(Data to examine Opens)

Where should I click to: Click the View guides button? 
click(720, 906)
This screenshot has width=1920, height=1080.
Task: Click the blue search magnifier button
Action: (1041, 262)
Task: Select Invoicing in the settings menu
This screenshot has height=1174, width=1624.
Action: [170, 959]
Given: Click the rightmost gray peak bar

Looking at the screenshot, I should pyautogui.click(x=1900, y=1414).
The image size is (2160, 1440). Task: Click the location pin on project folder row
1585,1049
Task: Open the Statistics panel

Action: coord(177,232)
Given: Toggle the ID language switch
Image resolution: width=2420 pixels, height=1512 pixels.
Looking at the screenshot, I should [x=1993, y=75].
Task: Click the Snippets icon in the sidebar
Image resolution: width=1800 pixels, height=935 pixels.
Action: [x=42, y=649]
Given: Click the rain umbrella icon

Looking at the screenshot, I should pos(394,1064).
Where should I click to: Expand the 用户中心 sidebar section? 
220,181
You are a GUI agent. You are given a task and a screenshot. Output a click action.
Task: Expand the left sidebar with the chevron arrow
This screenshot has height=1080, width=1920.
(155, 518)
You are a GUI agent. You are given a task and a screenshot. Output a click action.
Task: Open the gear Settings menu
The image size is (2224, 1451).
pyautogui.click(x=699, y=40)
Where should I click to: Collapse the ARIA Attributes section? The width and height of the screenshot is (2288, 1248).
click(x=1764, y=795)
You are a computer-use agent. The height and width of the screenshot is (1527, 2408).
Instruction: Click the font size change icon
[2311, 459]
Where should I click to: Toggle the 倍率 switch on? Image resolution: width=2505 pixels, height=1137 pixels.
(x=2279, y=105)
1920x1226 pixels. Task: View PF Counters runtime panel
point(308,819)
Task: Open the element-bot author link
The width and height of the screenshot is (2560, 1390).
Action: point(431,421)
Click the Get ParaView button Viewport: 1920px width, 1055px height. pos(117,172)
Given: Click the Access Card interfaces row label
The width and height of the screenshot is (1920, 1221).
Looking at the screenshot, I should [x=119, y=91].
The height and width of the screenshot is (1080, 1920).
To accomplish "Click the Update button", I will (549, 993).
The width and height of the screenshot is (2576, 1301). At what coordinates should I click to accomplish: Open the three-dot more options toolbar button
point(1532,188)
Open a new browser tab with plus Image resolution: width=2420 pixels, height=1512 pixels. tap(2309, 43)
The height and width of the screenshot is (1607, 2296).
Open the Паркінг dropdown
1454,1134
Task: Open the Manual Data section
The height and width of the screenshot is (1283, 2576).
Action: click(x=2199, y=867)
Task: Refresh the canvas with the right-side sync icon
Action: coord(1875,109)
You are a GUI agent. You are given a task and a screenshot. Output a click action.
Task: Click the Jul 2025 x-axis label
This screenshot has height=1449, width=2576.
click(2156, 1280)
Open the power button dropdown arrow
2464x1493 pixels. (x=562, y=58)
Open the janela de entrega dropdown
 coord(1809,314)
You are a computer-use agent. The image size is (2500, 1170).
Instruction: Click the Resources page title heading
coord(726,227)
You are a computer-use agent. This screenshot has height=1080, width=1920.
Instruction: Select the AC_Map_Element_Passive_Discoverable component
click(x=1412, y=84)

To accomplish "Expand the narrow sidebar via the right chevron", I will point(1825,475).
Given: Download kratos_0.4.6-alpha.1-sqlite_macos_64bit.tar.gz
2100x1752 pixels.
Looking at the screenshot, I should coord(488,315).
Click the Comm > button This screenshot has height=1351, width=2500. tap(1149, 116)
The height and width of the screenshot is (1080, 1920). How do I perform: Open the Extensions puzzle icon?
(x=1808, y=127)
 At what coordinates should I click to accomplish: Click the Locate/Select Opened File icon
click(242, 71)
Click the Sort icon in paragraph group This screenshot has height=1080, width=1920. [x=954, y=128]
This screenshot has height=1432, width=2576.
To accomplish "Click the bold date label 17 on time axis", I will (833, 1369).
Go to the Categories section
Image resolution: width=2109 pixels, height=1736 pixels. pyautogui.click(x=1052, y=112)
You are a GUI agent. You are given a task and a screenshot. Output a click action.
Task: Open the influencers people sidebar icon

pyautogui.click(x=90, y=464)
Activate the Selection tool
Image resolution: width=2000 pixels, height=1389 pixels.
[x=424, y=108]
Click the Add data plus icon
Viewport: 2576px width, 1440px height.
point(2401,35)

(Data to examine Closes)

Go through the material and copy every line in which the word "label" occurs.

=== Solution for this exercise ===
Given: Click the Access Card interfaces row label
Task: Click the Jul 2025 x-axis label
To accomplish "Click the bold date label 17 on time axis", I will (833, 1369).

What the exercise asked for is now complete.